France | France, Cour administrative d'appel de Marseille, 6ème chambre - formation à 3, 09 mai 2016, 15MA00335


Vu la procédure suivante :

Procédure contentieuse antérieure :

La Société Aéroport Montpellier Méditerranée (SAMM) a demandé au tribunal administratif de Marseille de condamner le service départemental d'incendie et de secours de l'Hérault (SDIS 34) à lui verser une somme de 174 105,51 euros et de mettre à sa charge une somme de 4 000 euros au titre de l'article L. 761-1 du code de justice administrative.

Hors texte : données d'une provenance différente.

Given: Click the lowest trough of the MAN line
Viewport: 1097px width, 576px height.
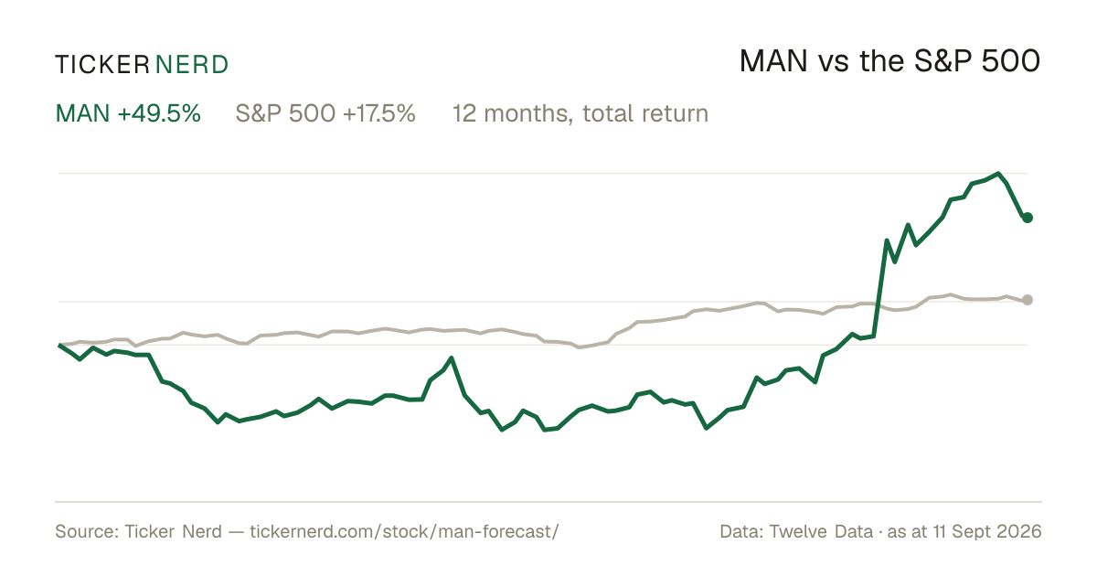Looking at the screenshot, I should pos(545,430).
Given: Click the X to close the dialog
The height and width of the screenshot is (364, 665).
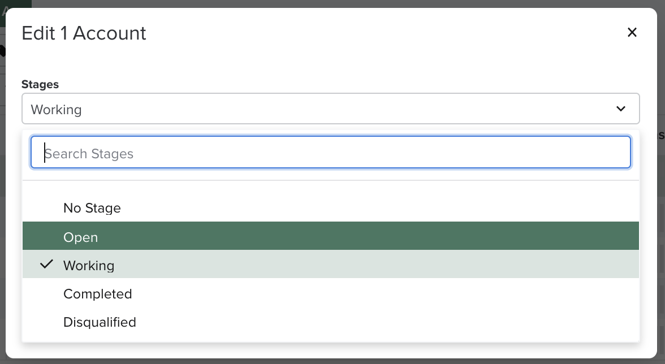Looking at the screenshot, I should pos(632,32).
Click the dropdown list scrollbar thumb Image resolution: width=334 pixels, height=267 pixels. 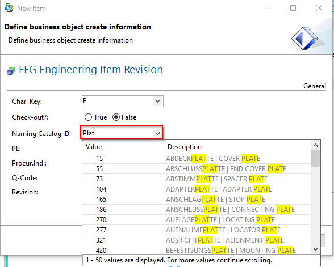(315, 158)
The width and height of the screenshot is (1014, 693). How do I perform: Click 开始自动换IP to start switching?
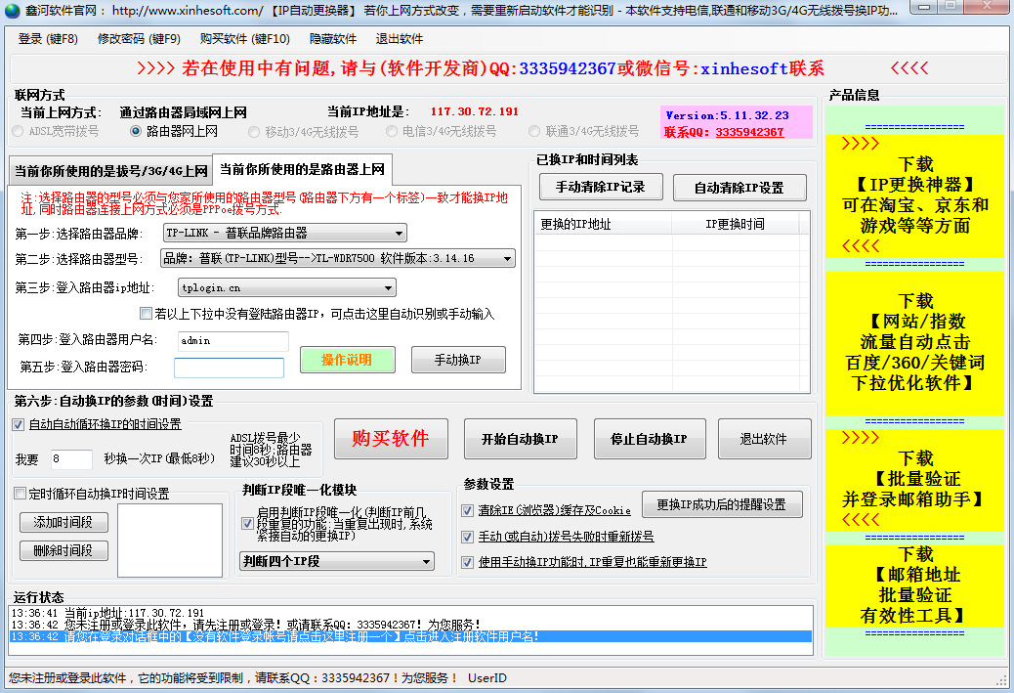pos(520,439)
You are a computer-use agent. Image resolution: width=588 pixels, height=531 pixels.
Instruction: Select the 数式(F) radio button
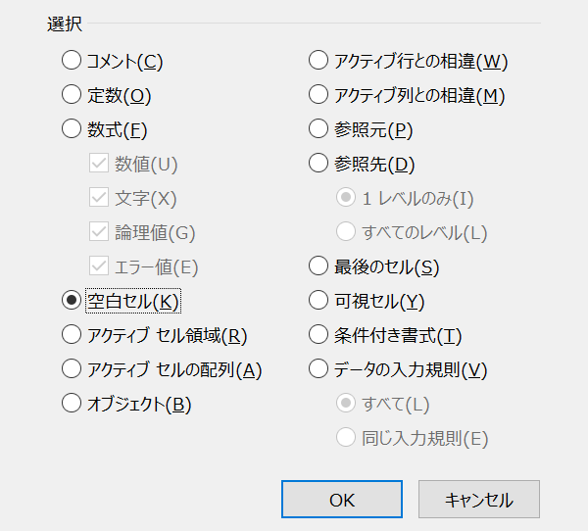tap(72, 128)
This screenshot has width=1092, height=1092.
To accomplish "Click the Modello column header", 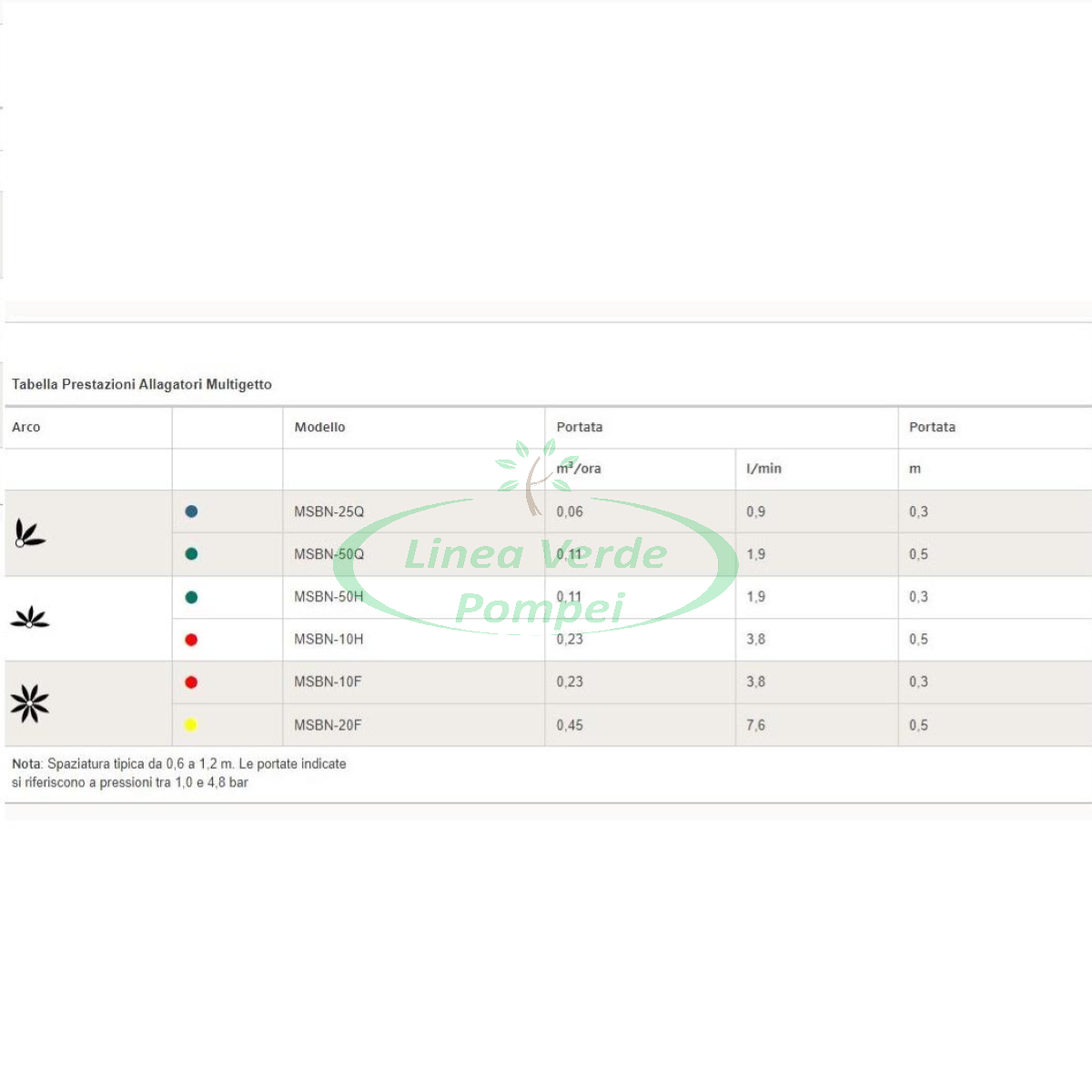I will coord(319,427).
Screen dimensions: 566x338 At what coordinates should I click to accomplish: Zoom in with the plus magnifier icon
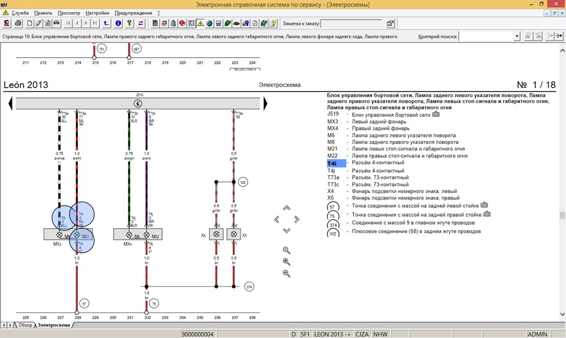click(x=287, y=262)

Par un jugement n° 1302535 du 24 novembre 2014, le tribunal administratif de Montpellier a rejeté cette demande.

Procédure devant la Cour :

Par une requête, enregistrée le 23 janvier 2015, la SAMM, représentée par Me A..., demande à ...

Vu la procédure suivante :

Procédure contentieuse antérieure :

La Société Aéroport Montpellier Méditerranée (SAMM) a demandé au tribunal administratif de Marseille de condamner le service départemental d'incendie et de secours de l'Hérault (SDIS 34) à lui verser une somme de 174 105,51 euros et de mettre à sa charge une somme de 4 000 euros au titre de l'article L. 761-1 du code de justice administrative.

Par un jugement n° 1302535 du 24 novembre 2014, le tribunal administratif de Montpellier a rejeté cette demande.

Procédure devant la Cour :

Par une requête, enregistrée le 23 janvier 2015, la SAMM, représentée par Me A..., demande à la Cour :

1°) d'annuler ce jugement du tribunal administratif de Montpellier du 24 novembre 2014 ;

2°) de condamner le SDIS Hérault à lui verser une somme de 111 797,97 euros avec intérêts au taux légal et capitalisation ;

3°) à titre subsidiaire d'ordonner une expertise pour déterminer le préjudice indemnisable ;

4°) de condamner le SDIS Hérault à lui verser une somme de 3 000 euros sur le fondement de l'article L. 761-1 du code de justice administrative.

Il soutient que :

- le jugement est irrégulier comme ne comportant pas certaines mentions obligatoires, étant insuffisamment motivé et ne comportant pas les signatures obligatoires ;

- le SDIS a commis une faute en émettant un titre exécutoire illégal, et en adoptant une attitude malveillante ;

- il existe un lien de causalité direct entre les fautes et le préjudice subi.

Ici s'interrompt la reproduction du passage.